The last two hours have been rough, indeed downright torturous at times, but a recent turn of events may mean that our long-awaited salvation is finally in sight: The penguins in this kids movie just started a soul train to “Everybody Dance Now” which means the movie will probably be over soon.

Thank fucking God, we were pretty much at our limit with this thing.

Just moments ago, the penguins in this kids movie formed into two parallel lines and began dancing one at a time down the middle to C+C Music Factory’s “Gonna Make You Sweat (Everybody Dance Now),” a sure sign that the seemingly endless barrage of fart jokes and hacky referential humor we’ve been suffering through is finally at its close. As grating as it is to have to watch every last one of these smirking, attitude-heavy penguins doing the Electric Slide or, Christ, fucking flossing down the middle of the Soul Train, the fact that it undeniably means the movie is ending makes it almost a joyful sight. Not joyful in the way the movie might have intended of course, but still, it’s hard to overstate how much better this is making us feel than the scene from earlier in the movie when the sassy rapping Tiffany Haddish penguin performed an utterly unbearable Sir Mix-a-Lot parody called “Baby Got Beak,” or when the cowardly Ed Helms penguin clumsily surfed on a broken-off iceberg shard to escape the jaws of a killer whale while “Wipe Out” blared in the background, or when the penguins did a fashion show to Right Said Fred’s “I’m Too Sexy” and the dorky Josh Gad penguin molted right before taking the runway, leaving him naked and blushing.

Additional supporting evidence seems to confirm that this whole “Everybody Dance Now” thing means the movie is on its way out, such as the brief cutaway shot to the movie’s villain—a polar bear played by Liam Neeson who moved to the South Pole so he could eat the penguins—breakdancing while the secret agent sea lions from the awful Mission: Impossible sequence cheer him on. The polar bear and sea lions had not previously interacted in the movie, so the fact that they’re being shown together here without any effort to contextualize it or establish a relationship seems like a very hopeful sign that the movie’s main plot, if you can call it that, is over. Even more encouraging, the polar bear just painfully flubbed a move and coughed up the beloved elder penguin he ate at the beginning of the movie to kick off the whole conflict, who is shown to be perfectly fine and is now doing the Charleston. That’s definitely something you only do if your movie’s essentially over.

Not a moment too fucking soon.

To be clear, we’re not totally out of the woods yet: The penguins will probably do a bunch of goofy antics around the edge of the screen during the first half of the end credits as a sugary Sia ballad about the importance of being yourself plays. We’re also probably still on the hook for some final post-credits beat where the snooty french chef the penguins locked in a bathroom halfway through the movie comes back for some kind of limp, half-assed brick joke, but that’s probably as bad as it’ll get.
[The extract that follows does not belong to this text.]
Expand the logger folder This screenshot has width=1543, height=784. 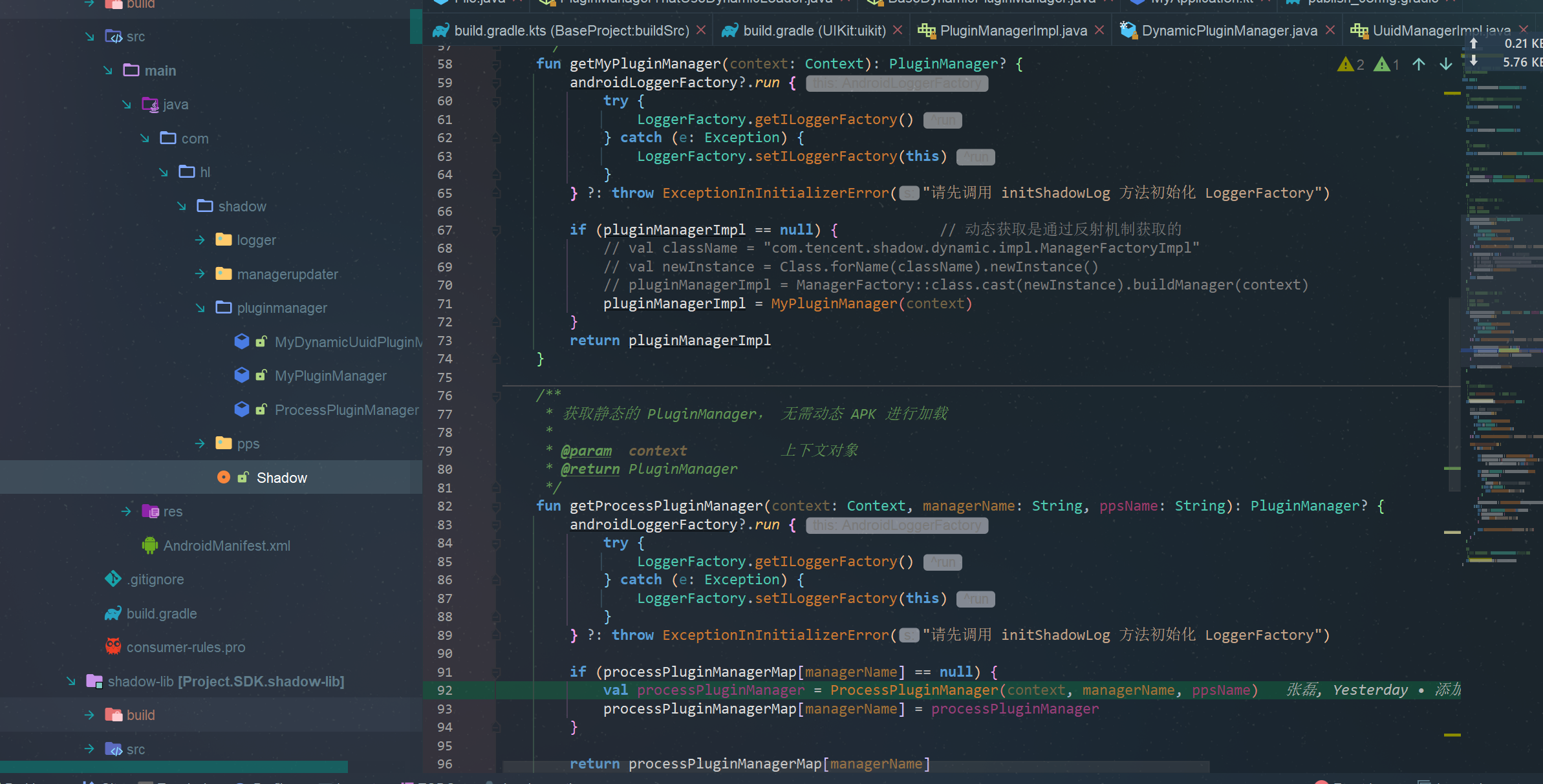pos(199,239)
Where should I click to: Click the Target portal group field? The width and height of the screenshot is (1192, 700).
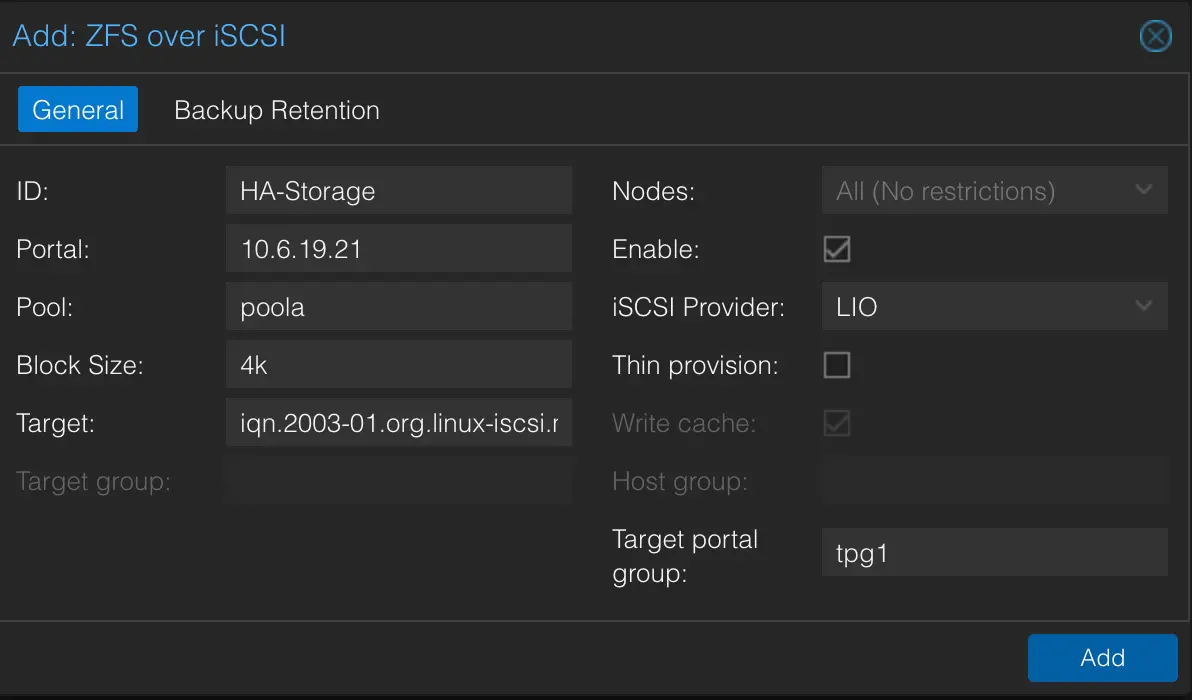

Worst-case scenario that’s another ten minutes until we’re finally rid of these fucking penguins, and ten’s really on the outside here. It’s hard to imagine them being able to stretch all that much further than five.

Man, really glad to finally be seeing the light at the end of the tunnel. There were times when it felt like this movie would never end, but now that the penguins have formed a Soul Train to “Everybody Dance Now,” we can safely say that this whole ordeal is almost behind us. Time to get a goddamn drink.